* **Work task**
All of the data that follows should be given again exactly, without its images.

* **Input for this task**
^^^^^^^^
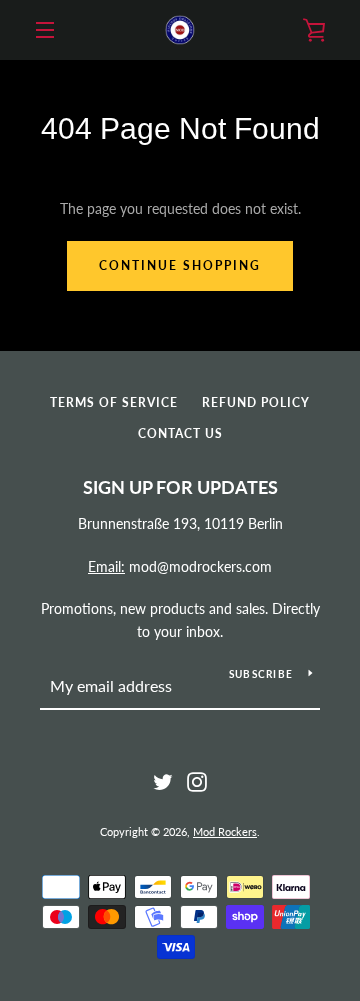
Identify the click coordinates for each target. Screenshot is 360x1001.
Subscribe (261, 674)
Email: (106, 566)
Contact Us (180, 433)
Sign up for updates (180, 487)
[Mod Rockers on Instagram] (197, 780)
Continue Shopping (180, 265)
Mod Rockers (225, 831)
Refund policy (256, 402)
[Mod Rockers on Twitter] (163, 780)
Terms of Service (114, 402)
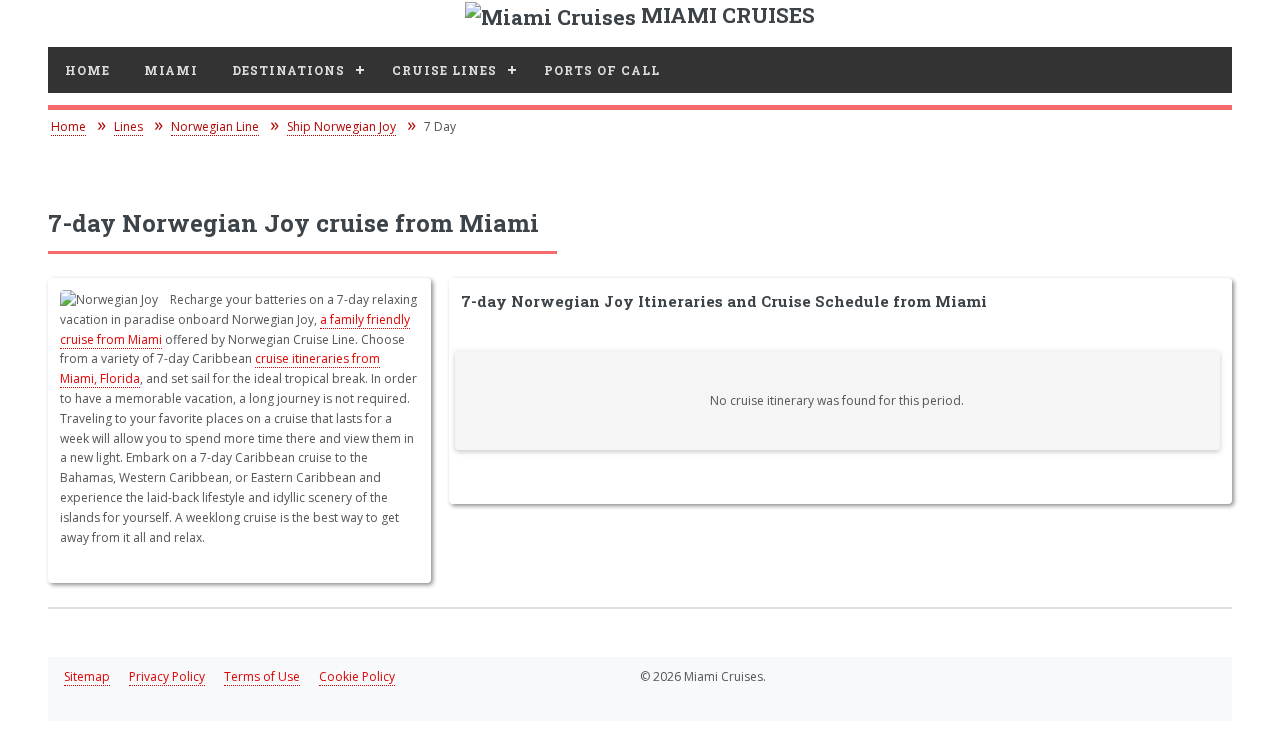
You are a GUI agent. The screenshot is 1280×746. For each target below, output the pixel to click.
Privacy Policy (167, 676)
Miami (171, 70)
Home (87, 70)
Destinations (288, 70)
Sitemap (87, 676)
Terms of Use (262, 676)
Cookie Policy (357, 676)
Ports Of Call (602, 70)
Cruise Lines (444, 70)
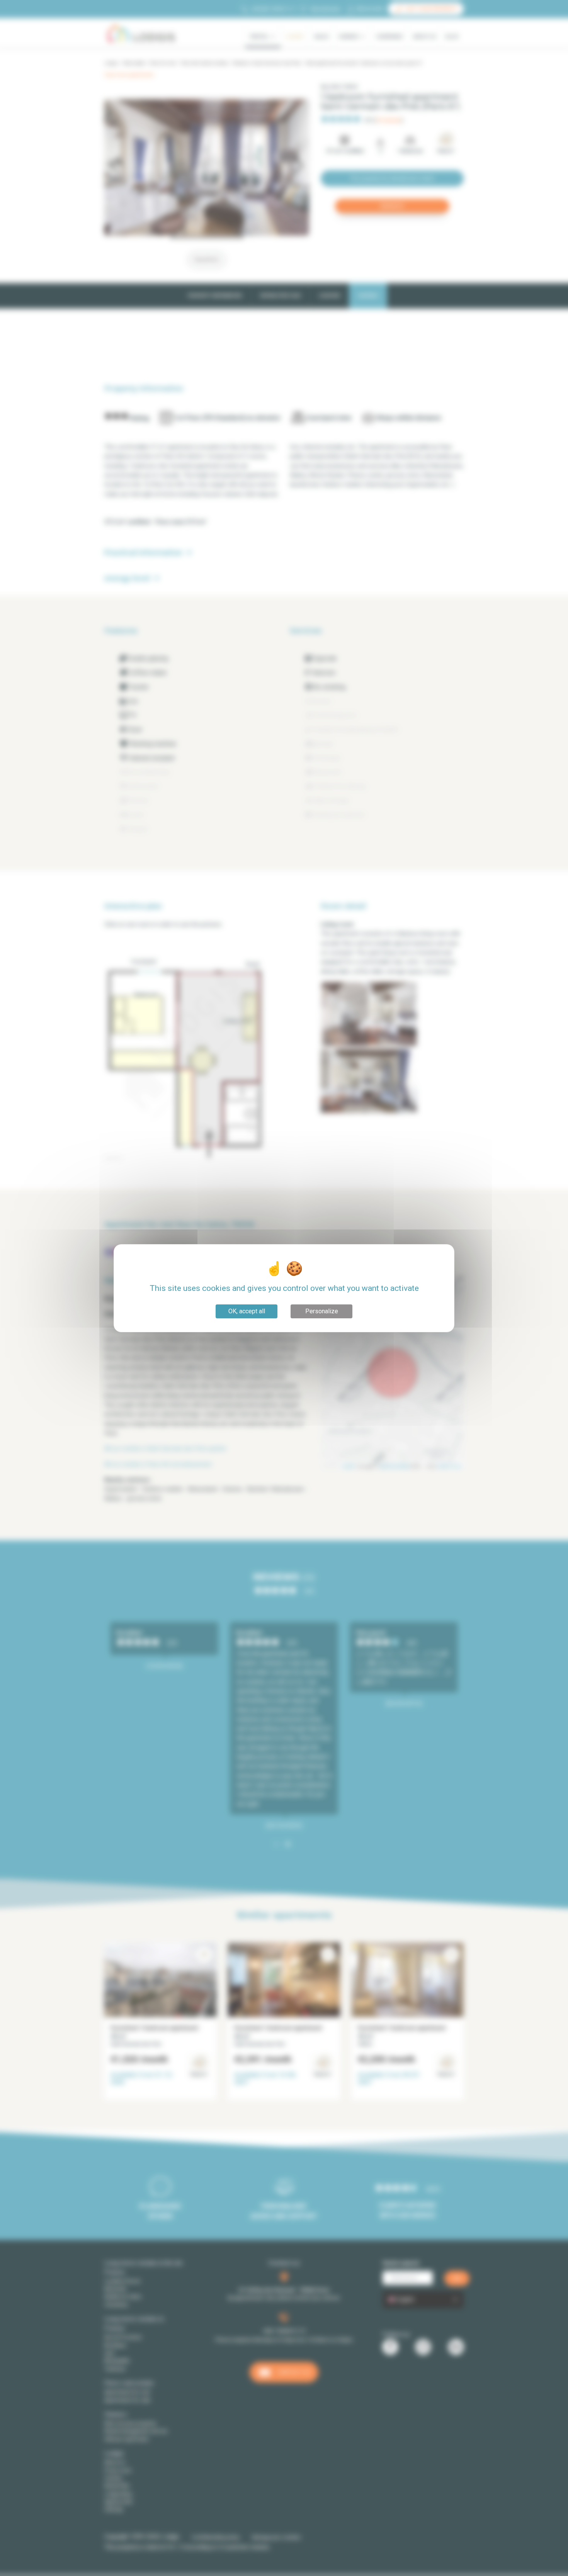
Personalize (321, 1311)
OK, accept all (246, 1311)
^^^^^^^^
* **Output of the task**
Identify the click coordinates for each target. Screenshot is 360x1001.
Subscribe (261, 674)
Email: (106, 566)
Contact Us (180, 433)
Sign up for updates (180, 487)
[Mod Rockers on Instagram] (197, 780)
Continue Shopping (180, 265)
Mod Rockers (225, 831)
Refund policy (256, 402)
[Mod Rockers on Twitter] (163, 780)
Terms of Service (114, 402)
You are a GUI agent. The screenshot is 1280×746. For each target below, output the pixel to click.
Privacy Policy (167, 676)
Miami (171, 70)
Home (87, 70)
Destinations (288, 70)
Sitemap (87, 676)
Terms of Use (262, 676)
Cookie Policy (357, 676)
Ports Of Call (602, 70)
Cruise Lines (444, 70)
Personalize (321, 1311)
OK, accept all (246, 1311)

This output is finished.